▸ **Task statement**
Among the lines of the records, count those containing the word "target", then give the number alone.

━━━━━━

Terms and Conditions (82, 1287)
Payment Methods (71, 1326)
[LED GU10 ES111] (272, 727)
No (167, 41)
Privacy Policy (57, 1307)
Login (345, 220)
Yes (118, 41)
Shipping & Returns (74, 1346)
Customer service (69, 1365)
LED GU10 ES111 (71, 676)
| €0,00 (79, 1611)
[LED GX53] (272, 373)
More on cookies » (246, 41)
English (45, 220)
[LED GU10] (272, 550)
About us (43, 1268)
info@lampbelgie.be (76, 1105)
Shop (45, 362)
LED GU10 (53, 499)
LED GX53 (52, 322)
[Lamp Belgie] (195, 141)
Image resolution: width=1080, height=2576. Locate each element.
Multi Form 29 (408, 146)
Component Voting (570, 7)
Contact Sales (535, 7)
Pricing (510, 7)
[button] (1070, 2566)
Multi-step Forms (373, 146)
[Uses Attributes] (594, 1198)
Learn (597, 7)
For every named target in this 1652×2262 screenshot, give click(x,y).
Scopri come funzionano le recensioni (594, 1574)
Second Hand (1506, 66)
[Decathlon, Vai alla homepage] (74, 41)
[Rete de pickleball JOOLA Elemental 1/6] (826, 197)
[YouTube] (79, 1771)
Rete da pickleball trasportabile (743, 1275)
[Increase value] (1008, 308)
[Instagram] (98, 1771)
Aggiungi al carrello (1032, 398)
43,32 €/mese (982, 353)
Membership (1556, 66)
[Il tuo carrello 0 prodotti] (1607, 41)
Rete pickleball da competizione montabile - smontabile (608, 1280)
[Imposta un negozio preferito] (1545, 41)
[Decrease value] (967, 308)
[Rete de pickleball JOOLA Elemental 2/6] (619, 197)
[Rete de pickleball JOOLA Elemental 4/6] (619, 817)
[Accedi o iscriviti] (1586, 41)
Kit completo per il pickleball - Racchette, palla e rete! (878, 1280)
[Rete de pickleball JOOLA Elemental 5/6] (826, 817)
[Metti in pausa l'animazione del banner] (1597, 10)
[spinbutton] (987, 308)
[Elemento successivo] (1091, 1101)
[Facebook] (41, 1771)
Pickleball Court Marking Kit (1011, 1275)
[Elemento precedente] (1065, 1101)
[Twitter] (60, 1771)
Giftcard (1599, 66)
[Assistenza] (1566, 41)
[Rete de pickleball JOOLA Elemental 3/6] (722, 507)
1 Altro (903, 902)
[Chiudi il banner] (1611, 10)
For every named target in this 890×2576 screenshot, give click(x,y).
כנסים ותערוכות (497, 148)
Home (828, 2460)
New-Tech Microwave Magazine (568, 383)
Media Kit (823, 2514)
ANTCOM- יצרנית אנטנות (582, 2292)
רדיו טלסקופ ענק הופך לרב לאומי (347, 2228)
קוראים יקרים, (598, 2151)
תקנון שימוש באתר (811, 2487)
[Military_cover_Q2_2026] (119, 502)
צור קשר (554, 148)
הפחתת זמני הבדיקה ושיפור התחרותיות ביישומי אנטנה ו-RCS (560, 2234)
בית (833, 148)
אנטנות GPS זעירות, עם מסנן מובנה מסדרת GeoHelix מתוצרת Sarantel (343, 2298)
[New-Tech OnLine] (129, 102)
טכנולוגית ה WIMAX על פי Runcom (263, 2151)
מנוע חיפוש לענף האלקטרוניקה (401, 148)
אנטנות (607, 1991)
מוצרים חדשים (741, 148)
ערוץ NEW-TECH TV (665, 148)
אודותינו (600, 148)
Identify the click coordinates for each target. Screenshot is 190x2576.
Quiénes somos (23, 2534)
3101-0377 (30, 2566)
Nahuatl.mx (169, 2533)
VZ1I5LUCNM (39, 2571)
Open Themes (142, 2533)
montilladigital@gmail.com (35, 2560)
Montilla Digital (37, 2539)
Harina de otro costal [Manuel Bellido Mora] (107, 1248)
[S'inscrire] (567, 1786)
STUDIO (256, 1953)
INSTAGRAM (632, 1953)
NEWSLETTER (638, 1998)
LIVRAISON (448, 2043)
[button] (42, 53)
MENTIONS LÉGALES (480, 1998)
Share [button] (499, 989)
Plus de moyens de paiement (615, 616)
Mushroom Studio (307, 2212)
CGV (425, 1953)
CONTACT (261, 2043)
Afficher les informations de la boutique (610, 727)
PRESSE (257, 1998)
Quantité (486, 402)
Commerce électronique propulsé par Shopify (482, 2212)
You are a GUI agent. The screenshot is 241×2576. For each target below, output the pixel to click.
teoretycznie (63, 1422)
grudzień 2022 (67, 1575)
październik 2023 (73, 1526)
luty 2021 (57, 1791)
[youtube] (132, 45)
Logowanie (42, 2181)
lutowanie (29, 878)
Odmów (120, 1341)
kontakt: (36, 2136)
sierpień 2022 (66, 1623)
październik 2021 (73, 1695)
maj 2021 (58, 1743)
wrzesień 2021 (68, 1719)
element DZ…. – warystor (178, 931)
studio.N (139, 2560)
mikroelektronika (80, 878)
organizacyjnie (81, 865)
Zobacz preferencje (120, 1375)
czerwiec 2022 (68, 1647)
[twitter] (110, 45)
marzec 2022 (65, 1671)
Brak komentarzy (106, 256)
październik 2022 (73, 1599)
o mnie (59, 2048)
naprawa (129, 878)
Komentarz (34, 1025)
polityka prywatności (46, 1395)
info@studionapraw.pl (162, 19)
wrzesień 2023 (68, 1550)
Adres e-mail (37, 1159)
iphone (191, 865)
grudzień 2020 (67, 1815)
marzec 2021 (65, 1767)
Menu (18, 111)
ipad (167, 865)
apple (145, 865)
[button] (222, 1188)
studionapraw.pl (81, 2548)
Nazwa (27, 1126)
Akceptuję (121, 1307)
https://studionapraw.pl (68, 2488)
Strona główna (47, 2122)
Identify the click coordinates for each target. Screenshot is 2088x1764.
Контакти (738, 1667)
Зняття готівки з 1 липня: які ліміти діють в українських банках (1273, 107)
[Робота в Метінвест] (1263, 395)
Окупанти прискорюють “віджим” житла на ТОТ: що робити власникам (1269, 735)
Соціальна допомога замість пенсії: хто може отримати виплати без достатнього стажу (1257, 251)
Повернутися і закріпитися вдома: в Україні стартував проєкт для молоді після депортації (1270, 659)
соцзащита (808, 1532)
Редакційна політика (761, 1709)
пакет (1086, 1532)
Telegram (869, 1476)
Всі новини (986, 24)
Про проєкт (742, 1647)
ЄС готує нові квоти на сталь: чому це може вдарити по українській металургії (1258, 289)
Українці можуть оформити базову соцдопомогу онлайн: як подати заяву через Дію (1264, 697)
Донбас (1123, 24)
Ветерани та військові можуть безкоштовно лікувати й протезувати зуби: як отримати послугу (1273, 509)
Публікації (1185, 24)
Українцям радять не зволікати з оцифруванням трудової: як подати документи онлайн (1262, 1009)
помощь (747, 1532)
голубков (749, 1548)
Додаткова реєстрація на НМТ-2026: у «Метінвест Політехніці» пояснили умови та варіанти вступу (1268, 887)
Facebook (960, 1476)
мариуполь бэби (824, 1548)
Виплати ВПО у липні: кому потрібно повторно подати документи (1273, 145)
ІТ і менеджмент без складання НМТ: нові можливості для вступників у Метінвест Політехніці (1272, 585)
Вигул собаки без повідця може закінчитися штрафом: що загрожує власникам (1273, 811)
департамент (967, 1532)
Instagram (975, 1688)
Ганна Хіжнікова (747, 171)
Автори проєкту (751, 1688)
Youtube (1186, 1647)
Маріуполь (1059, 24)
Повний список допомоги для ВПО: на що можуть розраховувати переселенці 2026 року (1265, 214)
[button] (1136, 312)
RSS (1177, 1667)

━━━━━━

▸ **Reply**
5